Exercise description
Return all of the records below verbatim.
====== Material supplied
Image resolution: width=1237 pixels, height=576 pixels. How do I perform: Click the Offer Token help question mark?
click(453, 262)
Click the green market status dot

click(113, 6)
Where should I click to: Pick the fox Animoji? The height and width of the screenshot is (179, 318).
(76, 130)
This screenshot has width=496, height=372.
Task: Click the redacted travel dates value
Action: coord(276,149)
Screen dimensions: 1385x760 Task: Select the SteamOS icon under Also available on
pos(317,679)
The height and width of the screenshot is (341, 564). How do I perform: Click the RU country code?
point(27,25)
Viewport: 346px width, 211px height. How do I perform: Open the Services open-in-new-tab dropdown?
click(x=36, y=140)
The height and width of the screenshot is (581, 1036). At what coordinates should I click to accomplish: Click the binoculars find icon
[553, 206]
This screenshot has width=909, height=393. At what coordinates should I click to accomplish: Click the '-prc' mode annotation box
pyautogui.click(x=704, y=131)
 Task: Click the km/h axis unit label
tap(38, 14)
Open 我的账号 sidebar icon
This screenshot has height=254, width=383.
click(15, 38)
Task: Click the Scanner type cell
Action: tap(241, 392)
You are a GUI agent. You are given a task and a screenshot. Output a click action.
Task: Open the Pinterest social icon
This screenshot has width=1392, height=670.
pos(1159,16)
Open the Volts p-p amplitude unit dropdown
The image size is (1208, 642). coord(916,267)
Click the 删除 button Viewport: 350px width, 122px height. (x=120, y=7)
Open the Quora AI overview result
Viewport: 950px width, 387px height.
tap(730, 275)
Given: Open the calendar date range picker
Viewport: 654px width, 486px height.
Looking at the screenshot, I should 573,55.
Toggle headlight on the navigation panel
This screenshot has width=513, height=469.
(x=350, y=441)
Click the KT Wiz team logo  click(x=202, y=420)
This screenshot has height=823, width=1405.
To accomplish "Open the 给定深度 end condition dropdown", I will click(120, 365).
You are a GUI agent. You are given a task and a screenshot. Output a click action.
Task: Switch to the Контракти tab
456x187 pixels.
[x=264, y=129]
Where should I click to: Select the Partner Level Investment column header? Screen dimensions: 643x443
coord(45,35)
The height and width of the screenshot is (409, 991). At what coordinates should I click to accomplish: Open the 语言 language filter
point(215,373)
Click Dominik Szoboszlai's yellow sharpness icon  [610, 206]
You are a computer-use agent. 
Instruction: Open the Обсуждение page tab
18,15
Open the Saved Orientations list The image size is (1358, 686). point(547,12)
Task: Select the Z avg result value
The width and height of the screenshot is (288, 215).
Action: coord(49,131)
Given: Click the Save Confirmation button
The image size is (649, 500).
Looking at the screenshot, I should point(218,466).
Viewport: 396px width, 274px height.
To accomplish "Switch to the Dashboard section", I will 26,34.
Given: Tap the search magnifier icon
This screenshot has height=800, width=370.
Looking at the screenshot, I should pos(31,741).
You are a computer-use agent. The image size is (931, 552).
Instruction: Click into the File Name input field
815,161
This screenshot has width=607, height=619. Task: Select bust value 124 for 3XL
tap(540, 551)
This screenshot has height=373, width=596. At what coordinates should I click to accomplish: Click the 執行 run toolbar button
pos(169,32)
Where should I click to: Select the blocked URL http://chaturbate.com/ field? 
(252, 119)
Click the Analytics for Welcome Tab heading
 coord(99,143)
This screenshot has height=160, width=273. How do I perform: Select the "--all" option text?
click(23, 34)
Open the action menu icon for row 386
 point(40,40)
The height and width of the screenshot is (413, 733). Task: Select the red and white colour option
============
Reply
Image resolution: width=1237 pixels, height=576 pixels. How do I perform: Click the Offer Token help question mark?
click(453, 262)
Click the green market status dot

click(113, 6)
Where should I click to: Pick the fox Animoji? The height and width of the screenshot is (179, 318).
(76, 130)
This screenshot has width=496, height=372.
Task: Click the redacted travel dates value
Action: coord(276,149)
Screen dimensions: 1385x760 Task: Select the SteamOS icon under Also available on
pos(317,679)
The height and width of the screenshot is (341, 564). How do I perform: Click the RU country code?
point(27,25)
Viewport: 346px width, 211px height. How do I perform: Open the Services open-in-new-tab dropdown?
click(x=36, y=140)
The height and width of the screenshot is (581, 1036). At what coordinates should I click to accomplish: Click the binoculars find icon
[553, 206]
This screenshot has width=909, height=393. At what coordinates should I click to accomplish: Click the '-prc' mode annotation box
pyautogui.click(x=704, y=131)
 Task: Click the km/h axis unit label
tap(38, 14)
Open 我的账号 sidebar icon
This screenshot has height=254, width=383.
click(15, 38)
Task: Click the Scanner type cell
Action: tap(241, 392)
You are a GUI agent. You are given a task and a screenshot. Output a click action.
Task: Open the Pinterest social icon
This screenshot has width=1392, height=670.
pos(1159,16)
Open the Volts p-p amplitude unit dropdown
The image size is (1208, 642). coord(916,267)
Click the 删除 button Viewport: 350px width, 122px height. (x=120, y=7)
Open the Quora AI overview result
Viewport: 950px width, 387px height.
tap(730, 275)
Given: Open the calendar date range picker
Viewport: 654px width, 486px height.
Looking at the screenshot, I should 573,55.
Toggle headlight on the navigation panel
This screenshot has width=513, height=469.
(x=350, y=441)
Click the KT Wiz team logo  click(x=202, y=420)
This screenshot has height=823, width=1405.
To accomplish "Open the 给定深度 end condition dropdown", I will click(120, 365).
You are a GUI agent. You are given a task and a screenshot. Output a click action.
Task: Switch to the Контракти tab
456x187 pixels.
[x=264, y=129]
Where should I click to: Select the Partner Level Investment column header? Screen dimensions: 643x443
coord(45,35)
The height and width of the screenshot is (409, 991). At what coordinates should I click to accomplish: Open the 语言 language filter
point(215,373)
Click Dominik Szoboszlai's yellow sharpness icon  [610, 206]
You are a computer-use agent. 
Instruction: Open the Обсуждение page tab
18,15
Open the Saved Orientations list The image size is (1358, 686). point(547,12)
Task: Select the Z avg result value
The width and height of the screenshot is (288, 215).
Action: coord(49,131)
Given: Click the Save Confirmation button
The image size is (649, 500).
Looking at the screenshot, I should point(218,466).
Viewport: 396px width, 274px height.
To accomplish "Switch to the Dashboard section", I will 26,34.
Given: Tap the search magnifier icon
This screenshot has height=800, width=370.
Looking at the screenshot, I should pos(31,741).
You are a computer-use agent. The image size is (931, 552).
Instruction: Click into the File Name input field
815,161
This screenshot has width=607, height=619. Task: Select bust value 124 for 3XL
tap(540, 551)
This screenshot has height=373, width=596. At what coordinates should I click to accomplish: Click the 執行 run toolbar button
pos(169,32)
Where should I click to: Select the blocked URL http://chaturbate.com/ field? 
(252, 119)
Click the Analytics for Welcome Tab heading
 coord(99,143)
This screenshot has height=160, width=273. How do I perform: Select the "--all" option text?
click(23, 34)
Open the action menu icon for row 386
 point(40,40)
The height and width of the screenshot is (413, 733). Task: Select the red and white colour option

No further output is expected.